Introduction: Cystic fibrosis (CF), a potentially fatal genetic disease, is caused by loss-of-function mutations in the gene encoding for the CFTR chloride/bicarbonate channel. Modulator drugs rescuing mutant CFTR traffic and function are now in the clinic, providing unprecedented breakthrough therapies for people with CF (PwCF) carrying specific genotypes. However, several CFTR variants are unresponsive to these therapies.
Area covered: We discussed several therapeutic approaches that are under development to tackle the fundamental cause of CF, including strategies targeting defective CFTR mRNA and/or protein expression and function. Alternatively, defective chloride secretion and dehydration in CF epithelia could be restored by exploiting pharmacological modulation of alternative targets, i.e., ion channels/transporters that concur with CFTR to maintain the airway surface liquid homeostasis (e.g., ENaC, TMEM16A, SLC26A4, SLC26A9, and ATP12A).

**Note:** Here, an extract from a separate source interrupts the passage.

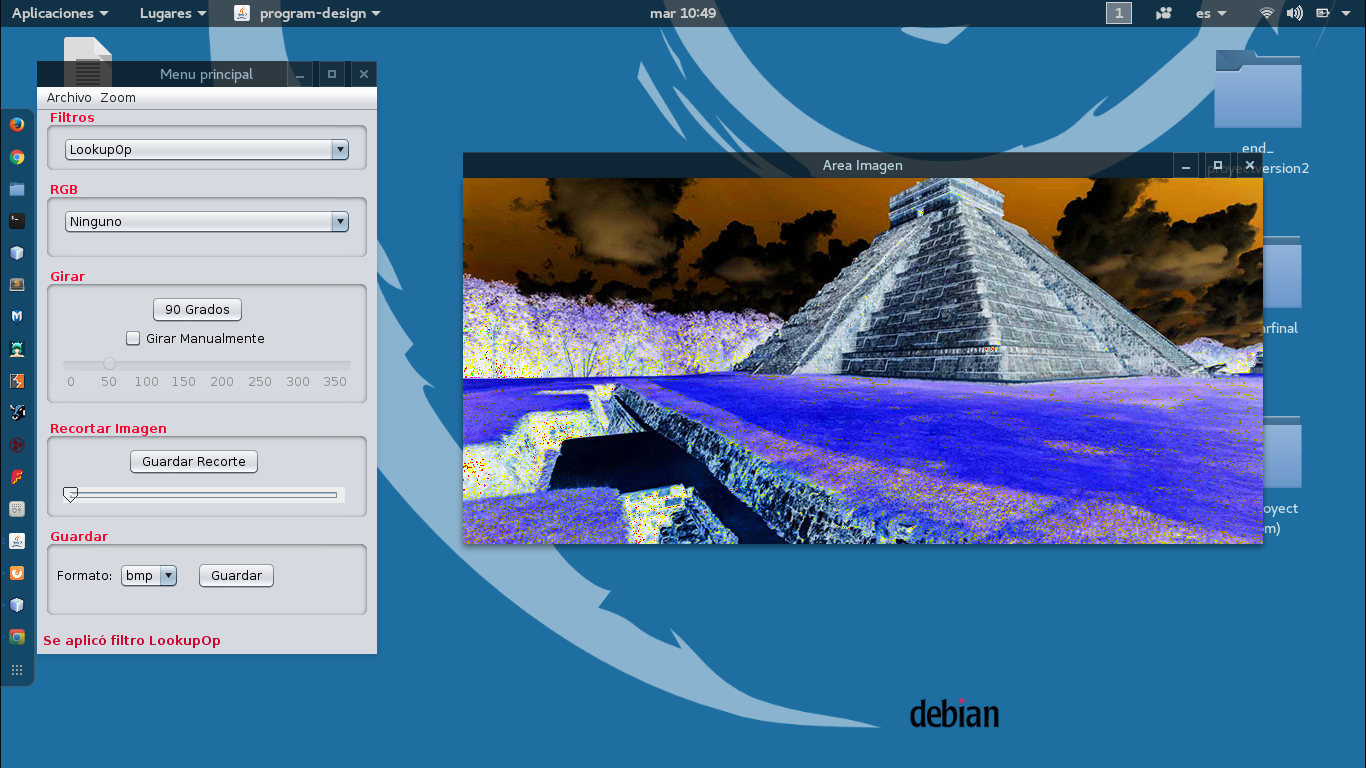The width and height of the screenshot is (1366, 768).
Task: Click the 90 Grados rotation button
Action: pos(196,309)
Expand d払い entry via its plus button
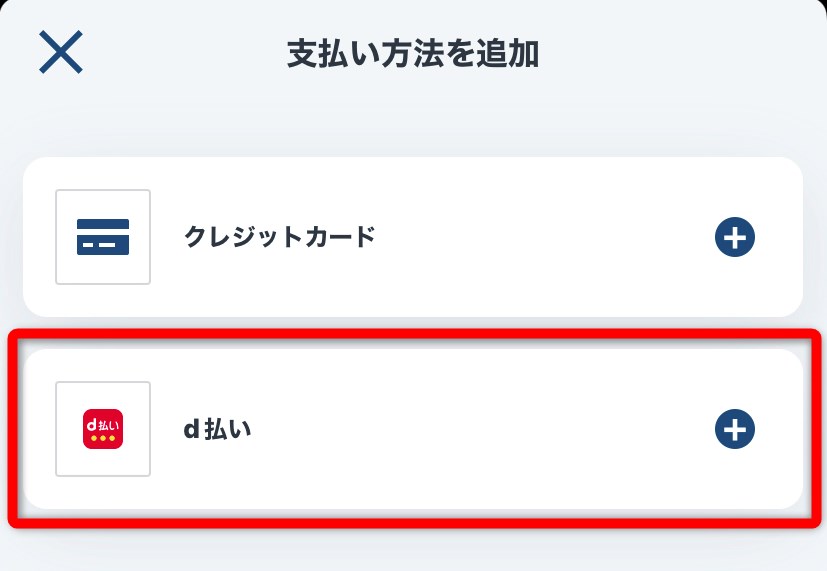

Finally, we assessed progress and challenges in the development of gene-based therapies to replace or correct the mutant CFTR gene.
Expert opinion: CFTR modulators are benefiting many PwCF responsive to these drugs, yielding substantial improvements in various clinical outcomes. Meanwhile, the CF therapy development pipeline continues to expand with the development of novel CFTR modulators and alternative therapeutic strategies with the ultimate goal of providing effective therapies for all PwCF in the foreseeable future.
Keywords: CFTR modulators; alternative channels; correctors; drug development; gene therapy; potentiators; precision medicine; read through.